> _THE TASK_:
Only one stretch of the data below is needed. Output the lines from the one with "Task: Click the MCP Connections purple button" up to and including the one with "This screenshot has width=1080, height=619.", exactly as they stand.

> _DATA TO PROCESS_:
== Segment start ==
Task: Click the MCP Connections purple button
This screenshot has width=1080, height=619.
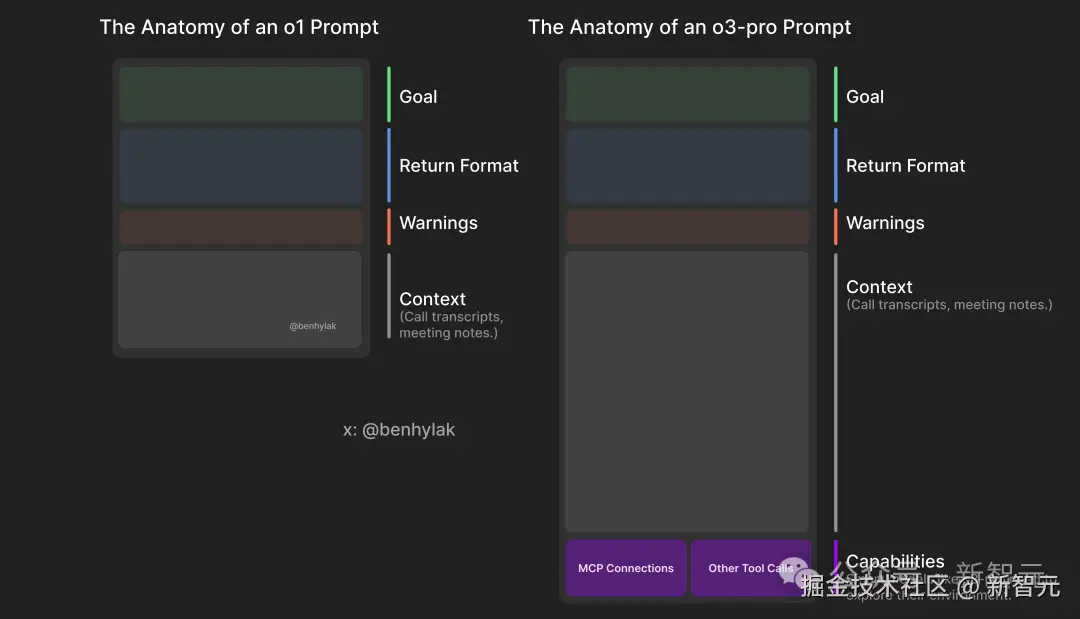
== Segment end ==
== Segment start ==
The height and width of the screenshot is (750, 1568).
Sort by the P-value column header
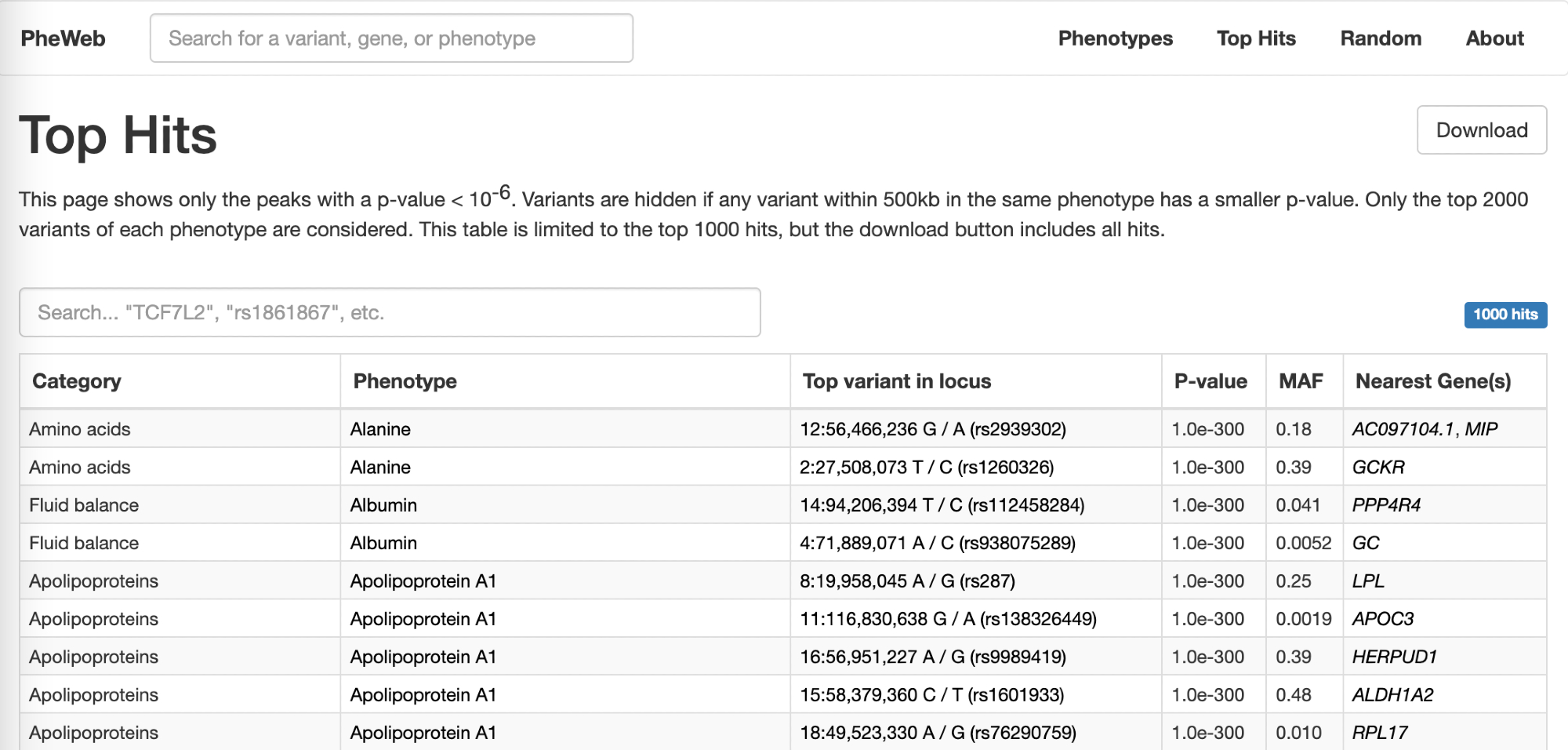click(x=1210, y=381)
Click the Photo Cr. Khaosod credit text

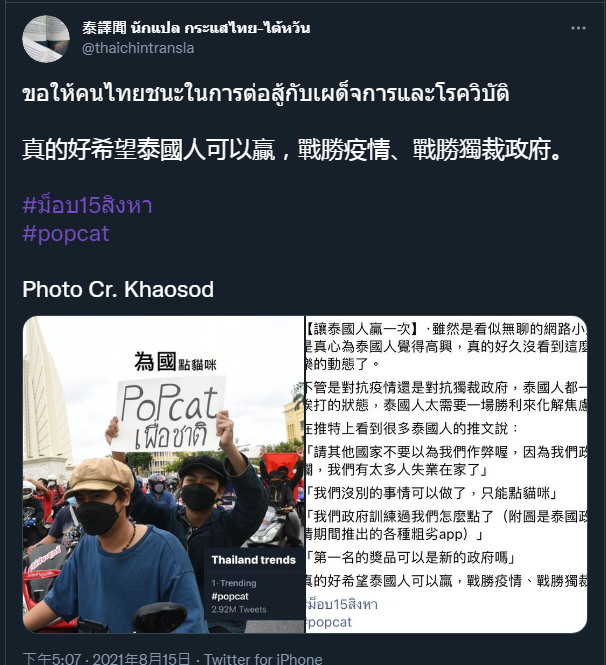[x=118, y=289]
== Segment end ==
== Segment start ==
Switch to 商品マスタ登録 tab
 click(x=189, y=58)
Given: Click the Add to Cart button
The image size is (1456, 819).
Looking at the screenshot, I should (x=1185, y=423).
== Segment end ==
> _RESPONSE TO THE EXERCISE_:
Task: Click the MCP Connections purple button
This screenshot has width=1080, height=619.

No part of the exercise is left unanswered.